Whilst experts have been giving evidence in the courts of England and Wales since the late 18th century, their use in construction disputes in the UAE really came of note following the explosion of construction disputes which resulted from the global financial crisis impacting upon Dubai’s construction industry in late 2008.
Some Useful Meanings
At the outset it might be useful to identify two important meanings. Firstly, an expert is someone who has special technical or scientific skill or knowledge above that of the average person. Secondly, an expert is required to provide an opinion when a court or tribunal requires assistance on a technical or scientific matter when the facts alone are insufficient to allow the court or tribunal to determine an issue.
In addition to the above, it should be noted that there are different types of experts:
(i) Expert Determiners
(iii) Expert Advisers
(iv) Expert Witnesses
An expert determiner is a contractual dispute decider who is either named, or subsequently appointed, by the parties to decide a technical dispute under a contract. Expert determiners are often encountered in oil and gas type disputes.
An expert/assessor is appointed by the court, or tribunal, to assist the judge. Under English law, and in the DIFC Courts, there is a difference between a court appointed expert and an assessor. This difference is discussed in a bit more detail below.
An expert adviser’s duty is to his client. There are two types of expert adviser. The first is one that remains engaged solely to assist his client throughout the proceedings. A claims consultant will often carry out this role. This type of expert adviser can become actively involved in the pleading of a case. The second type of expert adviser is where the expert becomes involved early on, but his role later morphs into that of an expert witness. This second role has to be carefully managed by the expert, client and lawyer alike so that the expert remains objective throughout to ensure his credibility is not undermined.
An expert witness is appointed by a party but the expert’s duty is to the court or tribunal. The well known English case of the Ikarian Reefer  2 Lloyd’s Rep 68 laid down the duties of an expert. It is crucial that the expert witness remains objective and independent throughout because a failure of either will affect the credibility and, therefore, weight to be given to the expert’s evidence which, in turn, may affect the success of the client’s case.
This article deals primarily with the role of the expert witness in constructions disputes.
In the UAE parties are likely to encounter experts in the local courts, the DIFC Courts or arbitration proceedings.
Experts in the Local Courts
Articles 69 to 92 of Federal Law No. 10 of 1992 (the Law of Evidence) deal with the use of experts in the local courts. In addition, Article 68 of the Law of Evidence allows a judge to instruct an expert to inspect the subject matter if an urgent application is made by a party.
In the local courts a judge (who will often not have any specialist or technical knowledge of the issues in dispute between the parties) will normally appoint an expert to prepare a report (i.e. issue a mandate). Federal law No. 7 of 2012 (Law of Experts), which recently came into force, regulates experts in the local courts and has placed new restrictions on those who can act as an expert.
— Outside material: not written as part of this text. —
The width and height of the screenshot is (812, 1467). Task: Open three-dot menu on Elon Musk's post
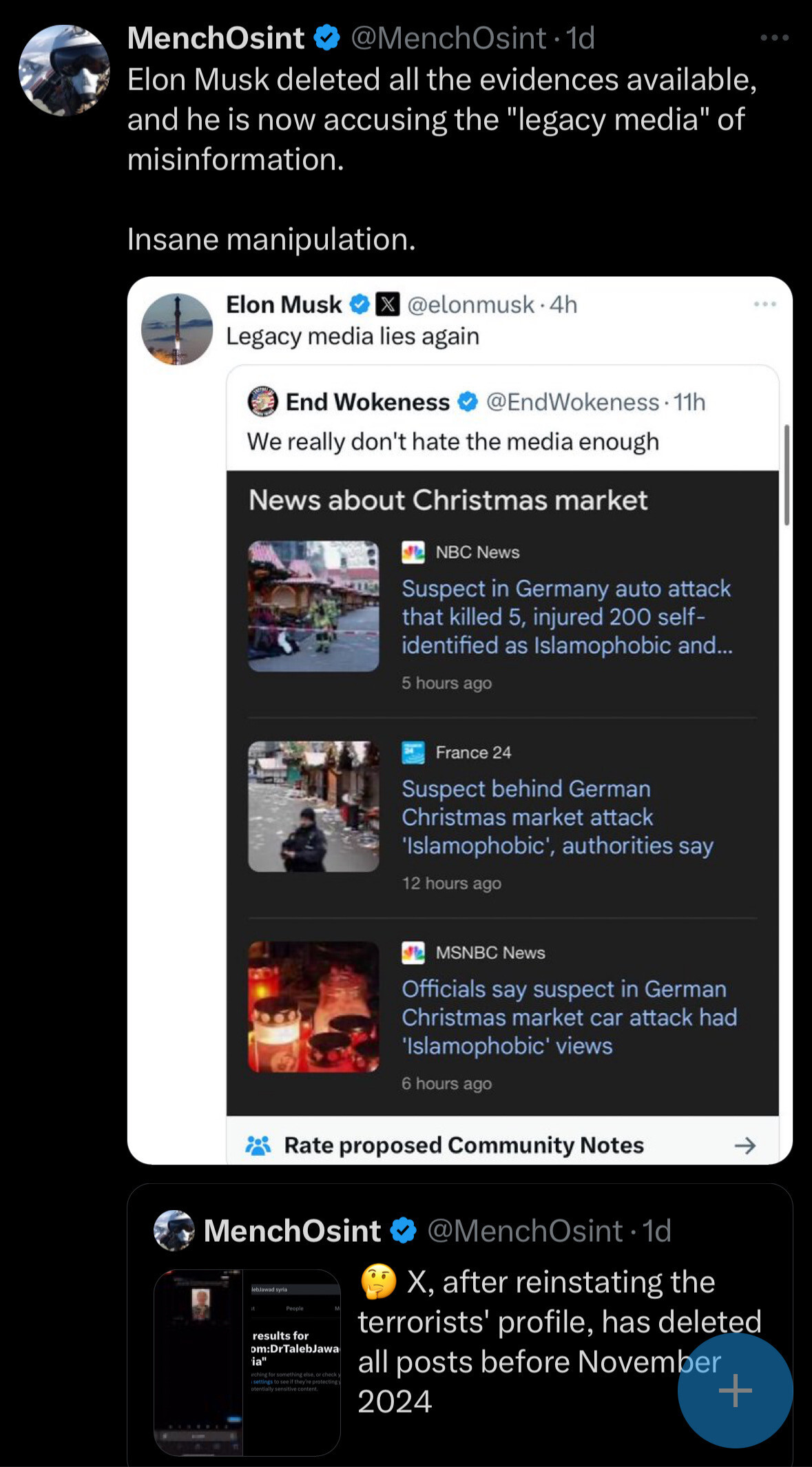764,304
In short, the expert receives a mandate from the judge as to what the expert is to provide a report on. The expert will meet with both parties and request that they provide relevant documents so that the expert can investigate the matter. The expert will file his report (in Arabic) in court and provide both parties with a copy. Whilst the parties will have an opportunity to pass comment on the expert’s report, experience shows that it is not often altered. The judge is likely to rely heavily upon the expert’s report.
Whilst the parties can retain their own experts to assist in preparing their respective cases, it is very unlikely that the local courts will call these party appointed experts to give evidence so the best use of party experts is probably in the meetings with the court appointed expert before the expert files his report with the court.
Experts in the DIFC Courts
In the DIFC Courts there may be a court appointed expert, assessor, single joint expert or party appointed expert.
Experts are governed by the Rules of the DIFC Court (RDC) Part 31 and Schedule A to it. The RDC pretty much follows the English Civil Procedural Rules (CPR), and indeed Schedule A replicates in full the[RK1] English ‘Protocol for the Instruction of Experts to give evidence in civil claim’ (including its references to the CPR and to single joint experts which RDC Part 31 does not expressly cater for (although they would no doubt be allowed under the RDC)).
The parties require the DIFC Courts’ permission to rely on an expert witness, but, in substantive construction disputes anyway, this is pretty much the norm.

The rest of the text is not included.